*SOURCE EXCERPT*
-=-=-

Is there a closed form expression for the Taylor series of exp((f(z))?

Question

Given a holomorphic function $f(z) = \sum_{k=0}^\infty f_k z^k/k!$, is there a readable formula for the Taylor series of $\exp(f(z))$? Using the chain and product rules, one can obtain $$\partial_z e^f = f' e^f, \partial_z^2 e^f = (f''+f'^2)e^f, \partial_z^3 e^f = (f'''+2f''f'+(f''+f'^2)f')e^f,...$$ to obtain $$\exp(f(z)-f_0) = 1 + f_1z + (f_2+f_1^2)z^2/ + (f_3+3f_2f_2+f_1^3)z^3/3! + \mathcal O(z^4)$$ but that's tedious and only yields the first view terms. Is the a more general formula to directly obtain all coefficients of this series?

Answer 1

The answer is as special case of Faà di Bruno's formula for power series, called the Exponential Formula:

$$\exp\left(\sum_{k=0}^\infty f_k\frac{z^k}{k!}\right) = e^{f_0}\cdot\sum_{n=0}^\infty \frac{B_n(f_1,f_2,...)}{n!}z^n$$

where $B_n$ is the $n$-the complete Bell polynomial

$$\begin{align} B_n(f_1,f_2,...) &= \sum_{k=1}^n B_{n,k}(f_1,f_2,...), \\ B_{n,k}(f_1,f_2,...) &= \sum_{(*)}{n! \over j_1!j_2!\cdots j_{n-k+1}!} \left({f_1\over 1!}\right)^{j_1}\left({f_2\over 2!}\right)^{j_2}\cdots\left({f_{n-k+1} \over (n-k+1)!}\right)^{j_{n-k+1}}, \end{align}$$

where the sum $(*)$ is taken over all sequences $j_1,...,j_{n-k+1}$ with $\sum\limits_{i=1}^{n-k+1}j_i = k$ and $\sum\limits_{i=1}^{n-k+1}ij_i=n$.

Answer 2

We can express it with the Carlemanmatrix-notation for functional composition.

Let $F_1$ be the Carleman-matrix for $f_1(x) = f(x)-f_0 $ (as shown below at the end), $E_1$ that for the decremented exponentiation $\exp(x)-1=\exp(x)-e_0$ and $P$ that for the addition of 1
(and let them all be transposed relative to the version in the wikipedia article such that with a vector of powers of x $V(x) = [1,x,x^2,x^3,...]$ we have for instance $V(x) \cdot E_1 = V(\exp(x)-1) $) then you ask for $$ V(x) \cdot F_1 \cdot E_1 \cdot P =V(\exp(f_1(x)) \tag 1$$

Full explanation of the matrixproduct:

In the columns of $F_1$ we have the coefficients of the powers of the formal power series of $f_1(x)$ beginning with that of $f_1(x)^0 = columnvector([1,0,0,0,...]$ ,that of $f_1(x)^1 = columnvector([0,f_1/1!,f_2/2!,f_3/3!,...])$ and in the next column that of $f_1(x)^2$ and so on.

-=-=-

[Rows from a dataset]
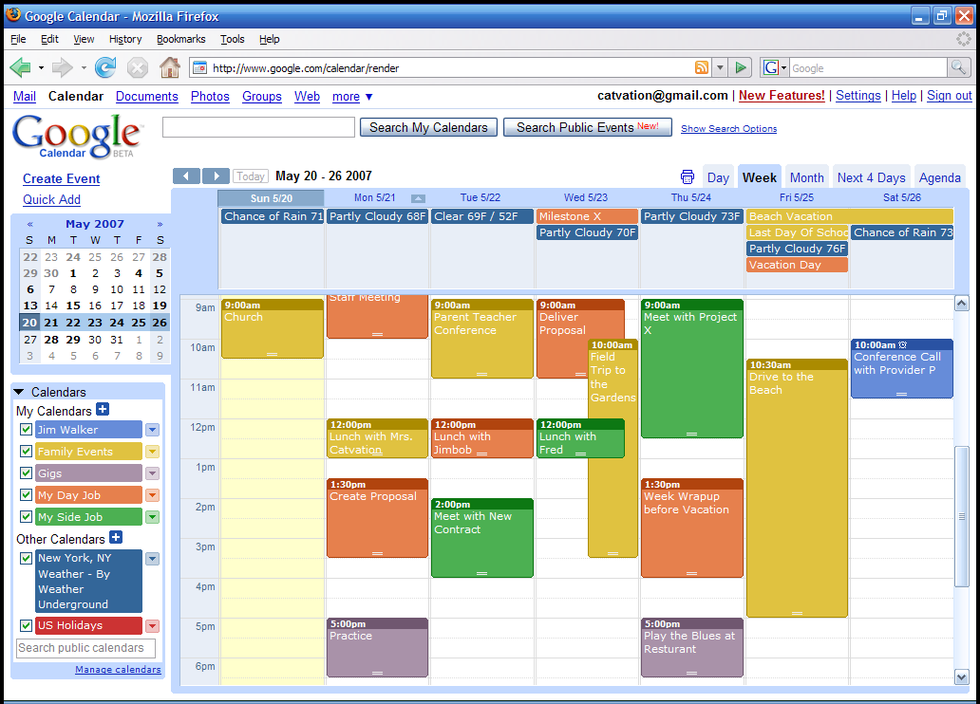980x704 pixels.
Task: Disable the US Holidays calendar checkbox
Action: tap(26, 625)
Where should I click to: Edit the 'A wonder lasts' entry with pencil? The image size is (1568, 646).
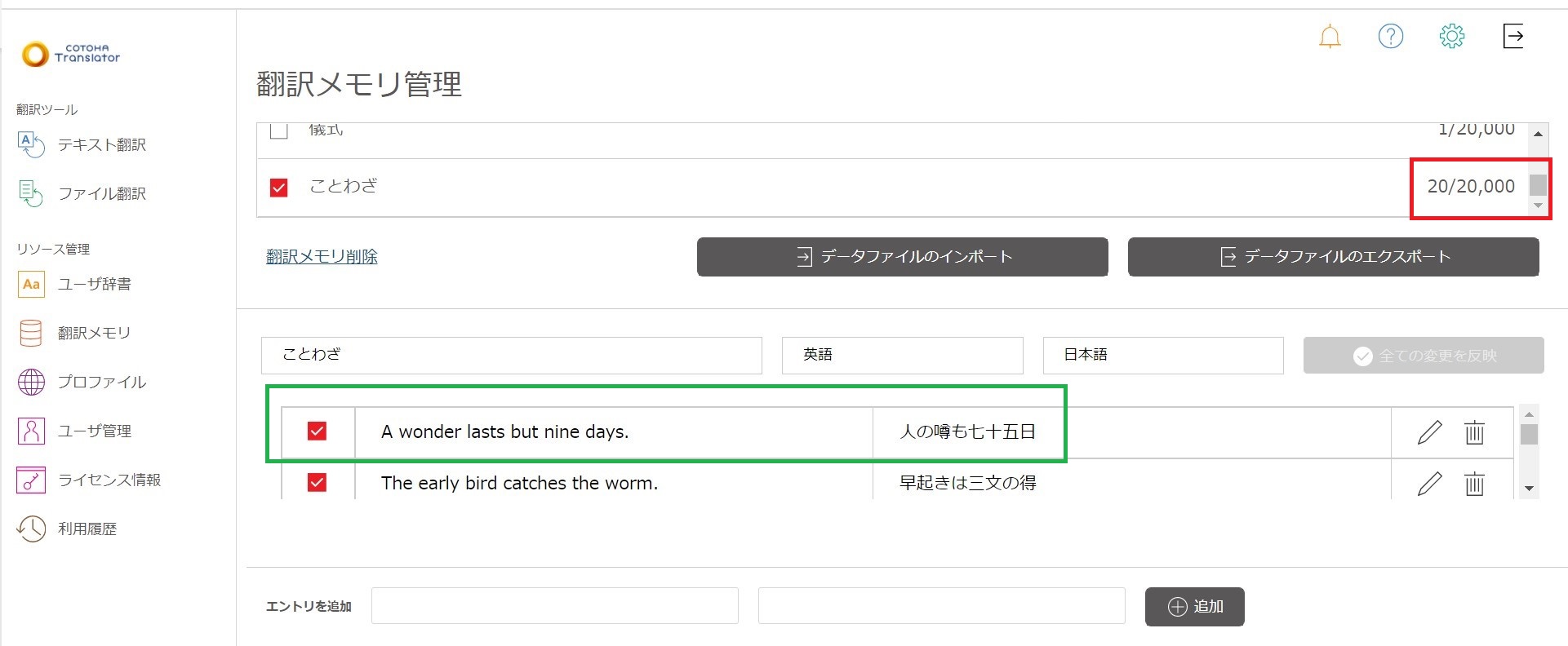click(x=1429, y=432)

-=-=-

*WRITTEN TASK 1*
Rewrite the paragraph of the forum thread that begins "In the columns of" as a short bulleted list that keeps its main facts.
*WRITTEN TASK 2*
Reproduce the forum thread word for word, starting at "Let $F_1$ be" and continuing up to and including "of $f_1(x)^2$ and so on.".
These records were taken from a separate source.

*WRITTEN REPLY 1*
- Each column of $F_1$ holds the coefficients of a power of the formal power series of $f_1(x)$.
- First column: $f_1(x)^0$, with coefficients $[1,0,0,0,...]$.
- Second column: $f_1(x)^1$, with coefficients $[0,f_1/1!,f_2/2!,f_3/3!,...]$.
- Next column: $f_1(x)^2$, and so on.

*WRITTEN REPLY 2*
Let $F_1$ be the Carleman-matrix for $f_1(x) = f(x)-f_0 $ (as shown below at the end), $E_1$ that for the decremented exponentiation $\exp(x)-1=\exp(x)-e_0$ and $P$ that for the addition of 1
(and let them all be transposed relative to the version in the wikipedia article such that with a vector of powers of x $V(x) = [1,x,x^2,x^3,...]$ we have for instance $V(x) \cdot E_1 = V(\exp(x)-1) $) then you ask for $$ V(x) \cdot F_1 \cdot E_1 \cdot P =V(\exp(f_1(x)) \tag 1$$

Full explanation of the matrixproduct:

In the columns of $F_1$ we have the coefficients of the powers of the formal power series of $f_1(x)$ beginning with that of $f_1(x)^0 = columnvector([1,0,0,0,...]$ ,that of $f_1(x)^1 = columnvector([0,f_1/1!,f_2/2!,f_3/3!,...])$ and in the next column that of $f_1(x)^2$ and so on.